Quel bilan tirez-vous de cette édition des Universités du Tourisme Durable ? Quels temps forts ont émergé, et comment ces moments reflètent les avancées ou les freins actuels du secteur ?
L’association Acteurs du Tourisme Durable (ATD) vient de clôturer la 11ᵉ édition des Universités du Tourisme Durable (UTD), qui a réuni près de 600 professionnels sur deux jours pour échanger, partager et s’inspirer autour de plus de 50 intervenants.
La première journée, le 9 octobre, a été marquée par la conférence inspirante de Tarik Chekchak, grand témoin de cette édition, et par une série d’ateliers, de tables rondes et de rencontres avec les porteurs de solutions, autour d’un fil rouge : intégrer le vivant au cœur des modèles touristiques.
La matinée a également accueilli une carte blanche laissée à 100 étudiants en tourisme, venus de toute la France, et regroupés pour la première fois par INNTO France. Ils ont interpellé les professionnels sur leur prise en compte des enjeux de transition et ont généré beaucoup d’émotion dans l’auditoire.

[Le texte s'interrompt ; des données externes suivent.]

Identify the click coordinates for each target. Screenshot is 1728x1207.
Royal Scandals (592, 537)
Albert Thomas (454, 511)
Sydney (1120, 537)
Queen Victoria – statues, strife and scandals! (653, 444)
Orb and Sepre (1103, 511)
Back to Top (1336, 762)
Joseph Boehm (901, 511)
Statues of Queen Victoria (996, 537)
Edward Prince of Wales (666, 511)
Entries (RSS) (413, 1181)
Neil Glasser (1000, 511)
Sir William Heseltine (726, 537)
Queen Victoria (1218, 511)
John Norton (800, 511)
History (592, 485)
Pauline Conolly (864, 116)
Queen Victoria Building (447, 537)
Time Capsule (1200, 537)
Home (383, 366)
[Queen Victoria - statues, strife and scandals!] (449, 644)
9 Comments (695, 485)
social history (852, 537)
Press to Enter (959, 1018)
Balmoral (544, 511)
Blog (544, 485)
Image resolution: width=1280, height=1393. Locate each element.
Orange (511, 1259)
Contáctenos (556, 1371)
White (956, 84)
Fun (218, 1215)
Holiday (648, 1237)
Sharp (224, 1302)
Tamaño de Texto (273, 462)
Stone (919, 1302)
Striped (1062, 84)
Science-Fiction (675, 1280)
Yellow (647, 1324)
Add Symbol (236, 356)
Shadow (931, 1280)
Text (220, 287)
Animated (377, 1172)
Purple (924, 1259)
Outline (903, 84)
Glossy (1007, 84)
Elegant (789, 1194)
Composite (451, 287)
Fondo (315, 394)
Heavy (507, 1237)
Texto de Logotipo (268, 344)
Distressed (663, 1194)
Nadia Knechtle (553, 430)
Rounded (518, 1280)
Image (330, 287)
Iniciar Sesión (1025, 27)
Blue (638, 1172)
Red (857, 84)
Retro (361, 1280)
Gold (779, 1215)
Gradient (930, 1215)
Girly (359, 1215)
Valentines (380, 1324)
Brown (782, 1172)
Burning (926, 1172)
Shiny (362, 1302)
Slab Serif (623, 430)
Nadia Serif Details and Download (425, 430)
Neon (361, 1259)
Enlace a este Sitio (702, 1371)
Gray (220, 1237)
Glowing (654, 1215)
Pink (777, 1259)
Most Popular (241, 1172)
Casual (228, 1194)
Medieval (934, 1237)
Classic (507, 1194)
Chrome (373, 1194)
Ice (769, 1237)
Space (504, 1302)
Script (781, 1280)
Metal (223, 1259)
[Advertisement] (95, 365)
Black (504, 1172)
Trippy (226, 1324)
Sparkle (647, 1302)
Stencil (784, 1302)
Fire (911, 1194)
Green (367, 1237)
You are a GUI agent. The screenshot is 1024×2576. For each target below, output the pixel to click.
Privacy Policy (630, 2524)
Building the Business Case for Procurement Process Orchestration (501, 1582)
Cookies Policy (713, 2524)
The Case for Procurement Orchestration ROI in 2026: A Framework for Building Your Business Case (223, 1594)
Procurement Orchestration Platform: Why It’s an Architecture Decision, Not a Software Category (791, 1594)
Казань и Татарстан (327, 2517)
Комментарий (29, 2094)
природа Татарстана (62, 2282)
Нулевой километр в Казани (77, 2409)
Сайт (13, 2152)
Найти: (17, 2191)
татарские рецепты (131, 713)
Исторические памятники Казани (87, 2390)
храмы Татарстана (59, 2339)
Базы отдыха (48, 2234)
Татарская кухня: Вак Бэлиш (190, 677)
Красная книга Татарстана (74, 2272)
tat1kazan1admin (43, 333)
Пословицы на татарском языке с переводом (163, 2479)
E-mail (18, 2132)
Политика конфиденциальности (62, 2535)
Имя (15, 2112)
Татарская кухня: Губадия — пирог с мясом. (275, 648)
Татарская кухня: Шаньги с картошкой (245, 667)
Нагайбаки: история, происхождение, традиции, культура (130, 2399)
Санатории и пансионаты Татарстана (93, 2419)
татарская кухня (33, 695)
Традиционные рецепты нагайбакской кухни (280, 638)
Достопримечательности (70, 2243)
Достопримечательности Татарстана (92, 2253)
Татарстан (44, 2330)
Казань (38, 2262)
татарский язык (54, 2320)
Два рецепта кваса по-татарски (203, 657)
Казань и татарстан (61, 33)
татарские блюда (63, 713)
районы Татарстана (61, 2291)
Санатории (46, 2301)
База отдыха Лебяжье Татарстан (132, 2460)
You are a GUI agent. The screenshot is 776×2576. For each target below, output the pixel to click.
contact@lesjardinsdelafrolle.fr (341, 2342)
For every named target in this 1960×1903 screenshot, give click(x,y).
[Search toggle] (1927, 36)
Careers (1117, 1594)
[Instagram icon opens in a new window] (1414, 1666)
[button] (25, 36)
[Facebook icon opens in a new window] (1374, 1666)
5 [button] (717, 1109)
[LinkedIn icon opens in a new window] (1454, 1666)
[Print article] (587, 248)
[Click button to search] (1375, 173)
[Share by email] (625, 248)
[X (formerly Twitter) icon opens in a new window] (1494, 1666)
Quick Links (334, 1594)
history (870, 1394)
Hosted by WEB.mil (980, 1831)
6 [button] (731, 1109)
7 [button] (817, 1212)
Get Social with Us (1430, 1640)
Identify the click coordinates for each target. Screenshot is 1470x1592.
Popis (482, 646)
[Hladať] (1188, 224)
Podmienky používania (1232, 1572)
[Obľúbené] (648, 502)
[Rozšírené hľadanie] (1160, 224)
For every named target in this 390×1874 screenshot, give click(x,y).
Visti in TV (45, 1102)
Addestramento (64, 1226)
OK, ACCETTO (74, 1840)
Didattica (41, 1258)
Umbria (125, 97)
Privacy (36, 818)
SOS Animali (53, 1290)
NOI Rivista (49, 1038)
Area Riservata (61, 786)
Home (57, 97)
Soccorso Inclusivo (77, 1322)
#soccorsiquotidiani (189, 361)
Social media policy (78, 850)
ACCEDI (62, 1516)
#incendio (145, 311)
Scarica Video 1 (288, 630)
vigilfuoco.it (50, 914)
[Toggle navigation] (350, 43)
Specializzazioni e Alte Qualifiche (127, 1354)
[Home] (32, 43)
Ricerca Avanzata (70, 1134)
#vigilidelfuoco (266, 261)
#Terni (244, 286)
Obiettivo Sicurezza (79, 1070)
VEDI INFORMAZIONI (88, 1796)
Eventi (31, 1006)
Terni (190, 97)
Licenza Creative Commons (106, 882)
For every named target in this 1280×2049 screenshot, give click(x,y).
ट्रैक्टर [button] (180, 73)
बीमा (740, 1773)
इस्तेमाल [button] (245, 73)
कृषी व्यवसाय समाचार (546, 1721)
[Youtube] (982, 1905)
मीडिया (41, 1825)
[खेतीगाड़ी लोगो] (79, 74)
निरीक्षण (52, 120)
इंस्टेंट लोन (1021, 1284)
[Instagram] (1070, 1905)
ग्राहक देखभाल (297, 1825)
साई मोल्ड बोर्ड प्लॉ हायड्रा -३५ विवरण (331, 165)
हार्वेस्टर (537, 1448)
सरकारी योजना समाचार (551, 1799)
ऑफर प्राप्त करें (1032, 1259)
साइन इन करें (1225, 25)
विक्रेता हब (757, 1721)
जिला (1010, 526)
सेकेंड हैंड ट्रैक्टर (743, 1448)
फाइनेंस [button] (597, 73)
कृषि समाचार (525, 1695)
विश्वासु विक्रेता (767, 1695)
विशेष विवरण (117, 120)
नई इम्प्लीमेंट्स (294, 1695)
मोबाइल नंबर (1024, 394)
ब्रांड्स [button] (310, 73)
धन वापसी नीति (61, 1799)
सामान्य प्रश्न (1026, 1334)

Le lendemain, cinq éductours ont sillonné le territoire angevin et permis aux participants de découvrir des initiatives locales exemplaires
Cette édition illustre le dynamisme d’un réseau interprofessionnel qui mobilise toute la chaîne des métiers du tourisme — des institutions aux hébergeurs, des agences aux sites de loisirs, des formateurs aux porteurs de solutions. Elle témoigne d’un engagement collectif et croissant, porté par des acteurs déjà engagés dans une démarche de progrès et par de nouveaux professionnels désireux de se former et d’agir. Tous viennent y puiser inspiration, outils et coopération pour accélérer ensemble la transition durable du tourisme
Au-delà des discours, où en est concrètement le tourisme durable en France ? L’association plaide pour dépasser les logiques purement économiques (visant 100 milliards de chiffre d’affaires) pour privilégier une stratégie de « mieux » plutôt que de « plus ». En quoi ce virage est-il réaliste et urgent ?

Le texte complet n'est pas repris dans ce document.